What is needed —
Only the lines from the one containing "Datenschutz (286, 834)" through the last line below belong in your copy; transcribe them exactly and omit any pictures.

Data extracts —
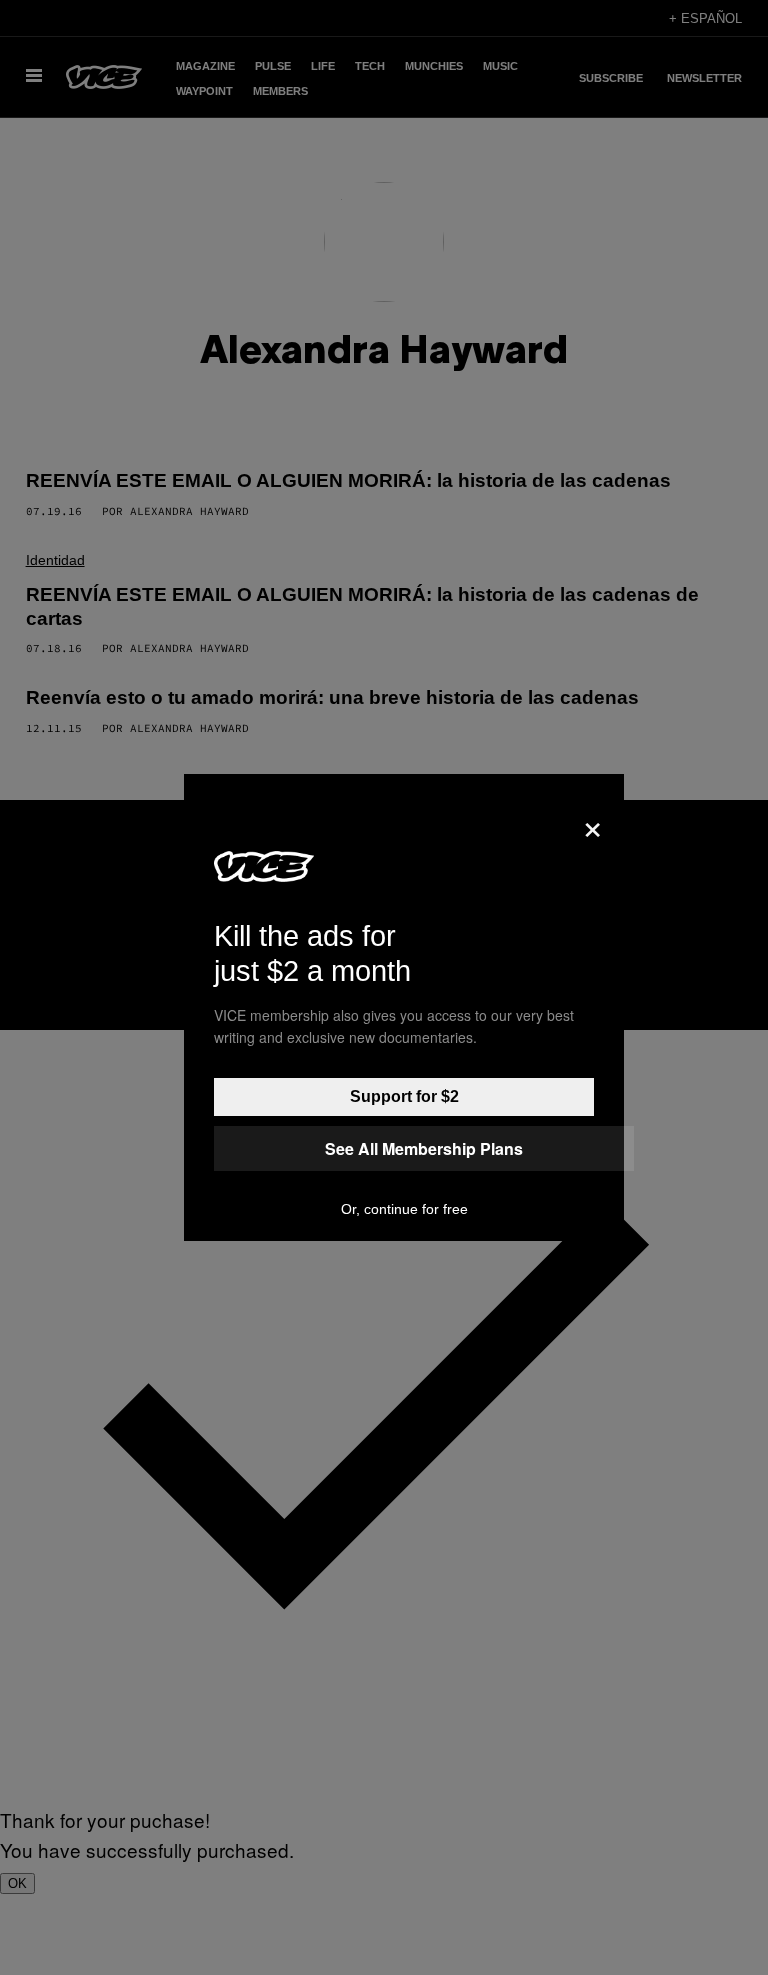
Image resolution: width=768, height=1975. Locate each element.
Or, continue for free (404, 1209)
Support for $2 (404, 1096)
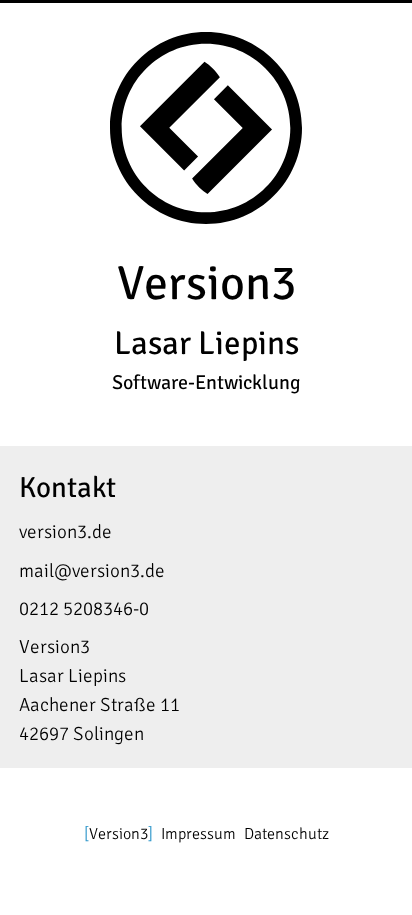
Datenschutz (286, 834)
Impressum (198, 834)
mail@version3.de (92, 571)
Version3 (118, 834)
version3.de (65, 532)
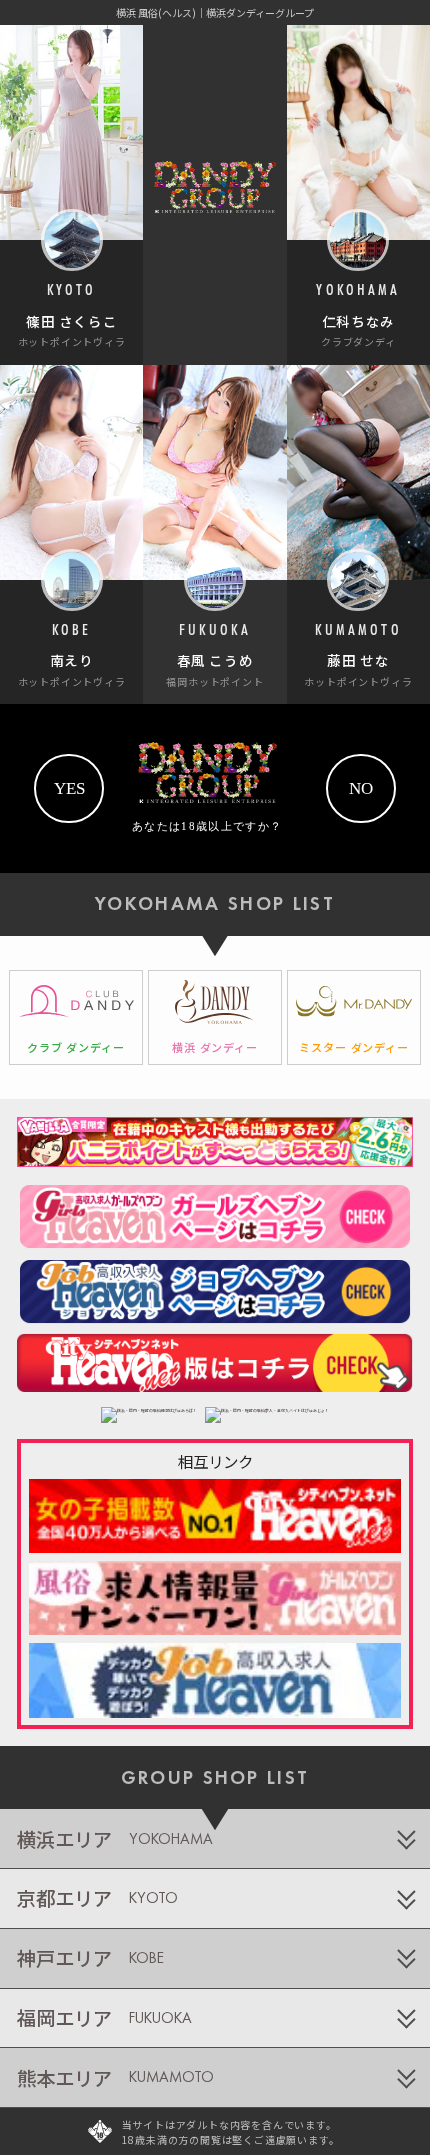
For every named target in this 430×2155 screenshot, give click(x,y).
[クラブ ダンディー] (76, 1017)
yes (69, 788)
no (361, 788)
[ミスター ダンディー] (354, 1017)
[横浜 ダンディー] (215, 1017)
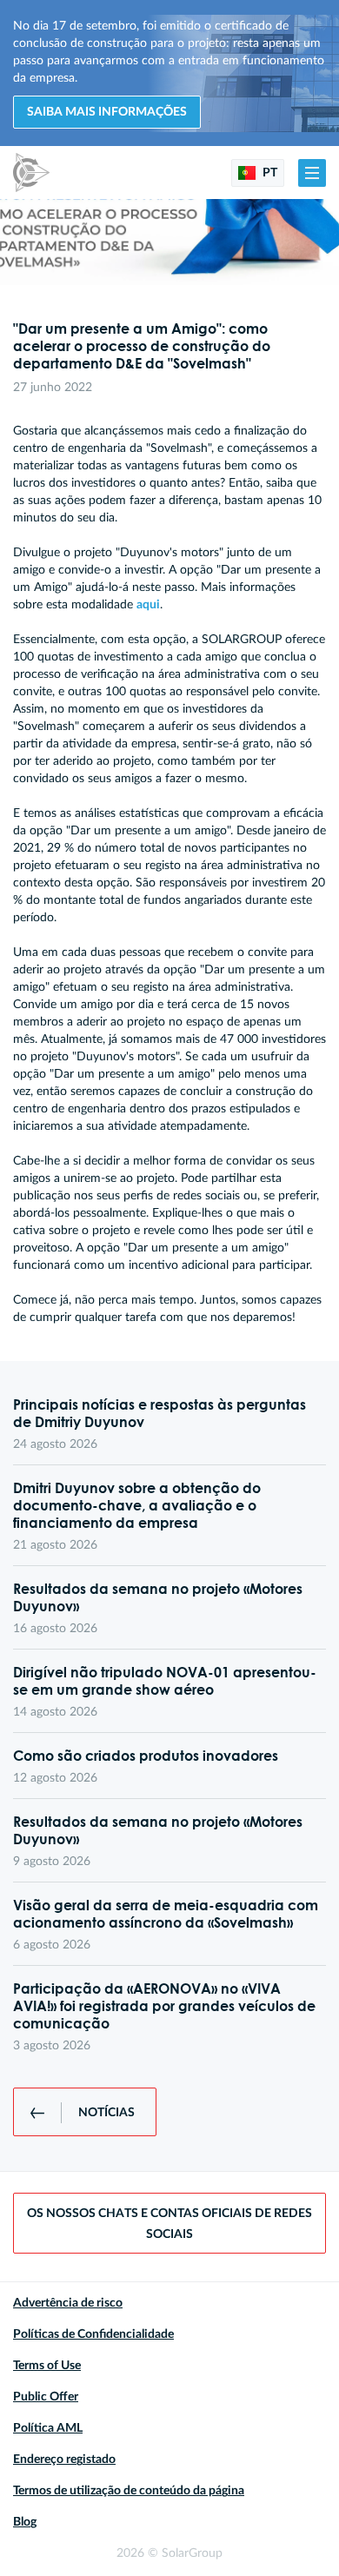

Answer below —
Datenschutz (286, 834)
Impressum (198, 834)
mail@version3.de (92, 571)
Version3 (118, 834)
version3.de (65, 532)
For every named target in this 430×2155 screenshot, give click(x,y).
[クラブ ダンディー] (76, 1017)
yes (69, 788)
no (361, 788)
[ミスター ダンディー] (354, 1017)
[横浜 ダンディー] (215, 1017)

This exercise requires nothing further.